## Stated problem
Turn the lines of the data below, from the one containing "This screenshot has height=450, width=776." through the end of the data, into a JSON list of strings with one string per line. Skip blank lines and leave out the pictures.

## Data records
################

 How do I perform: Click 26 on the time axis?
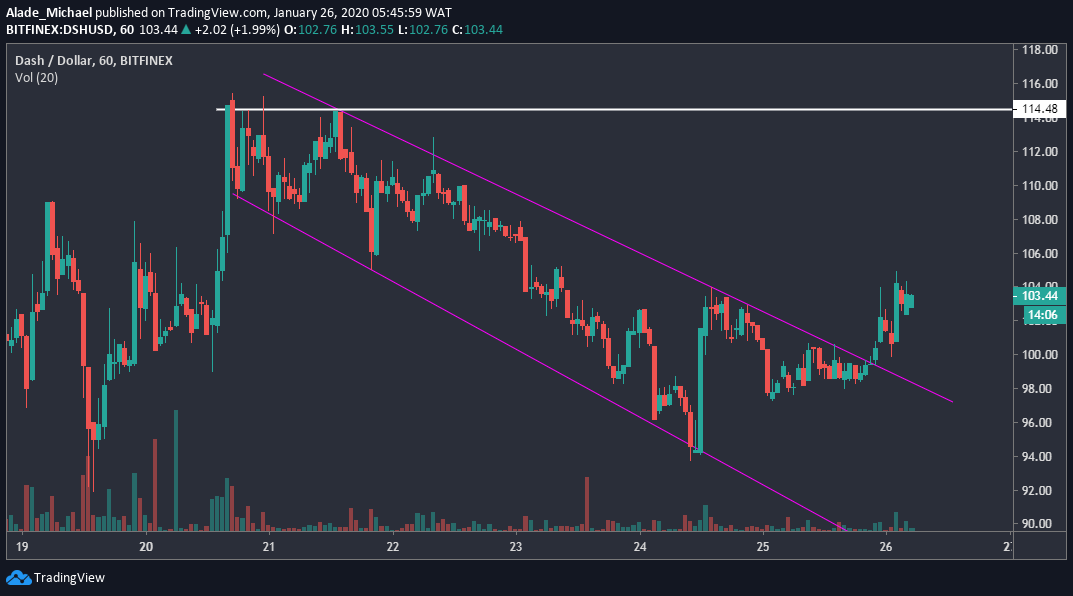point(886,547)
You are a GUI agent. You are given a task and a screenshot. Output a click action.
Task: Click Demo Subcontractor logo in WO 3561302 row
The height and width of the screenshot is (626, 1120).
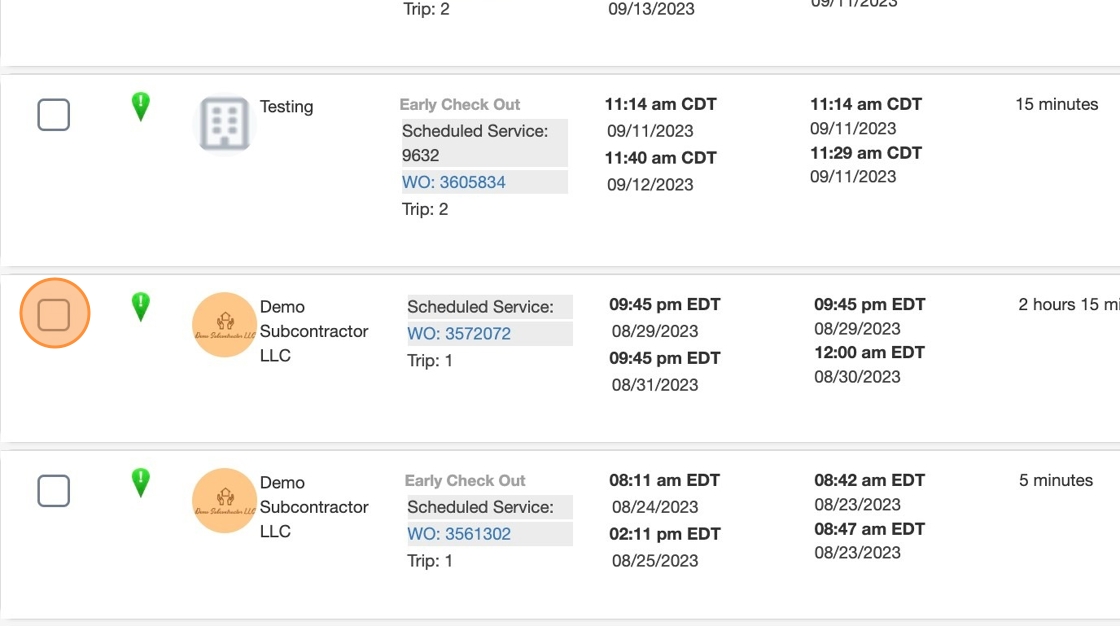[x=224, y=501]
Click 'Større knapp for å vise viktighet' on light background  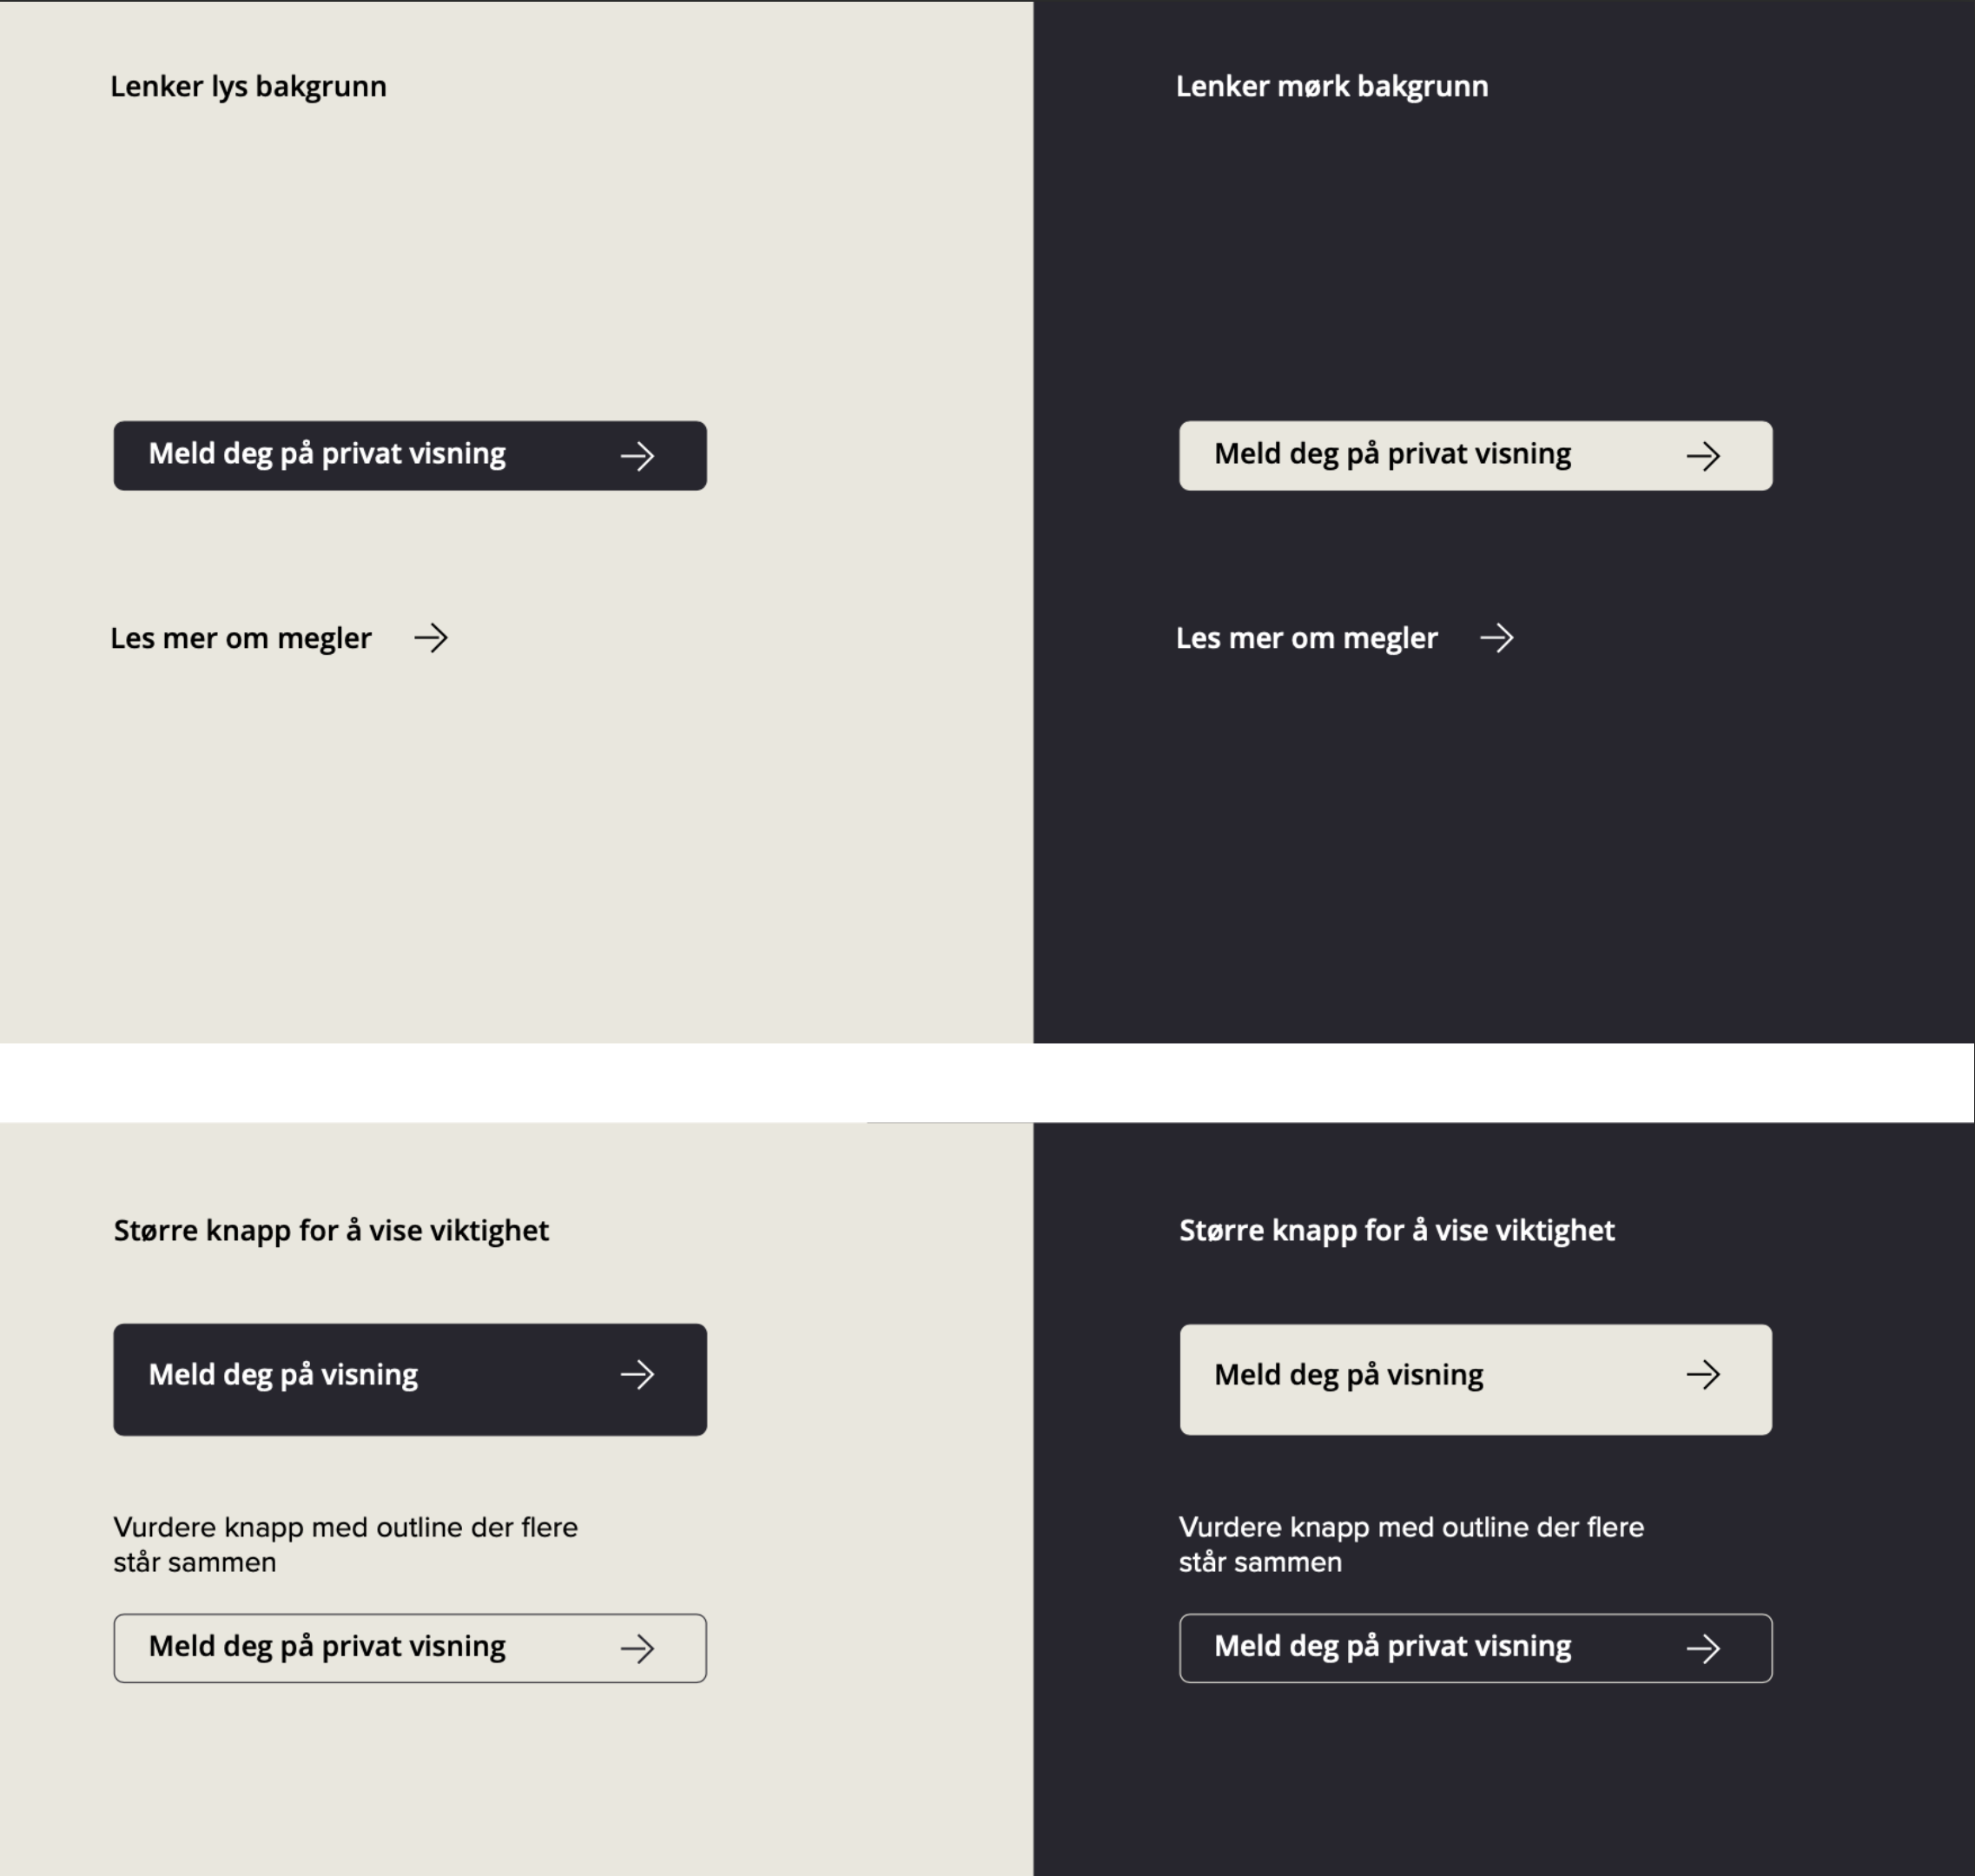tap(331, 1231)
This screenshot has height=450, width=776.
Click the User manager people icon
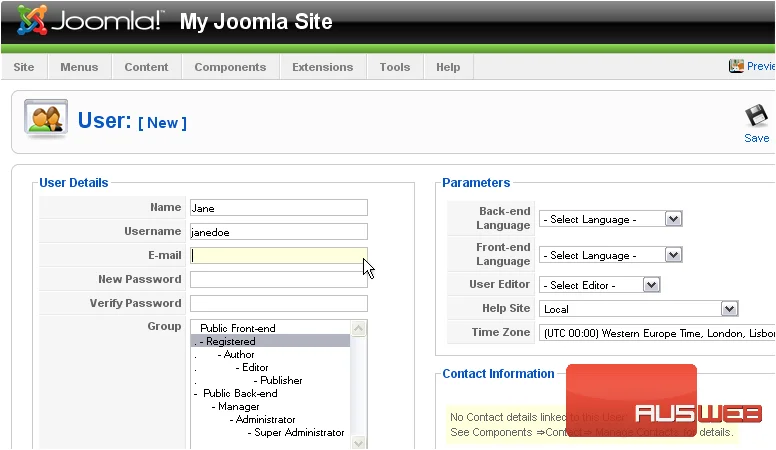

################

## Result
[
  "This screenshot has height=450, width=776.",
  "Click the User manager people icon"
]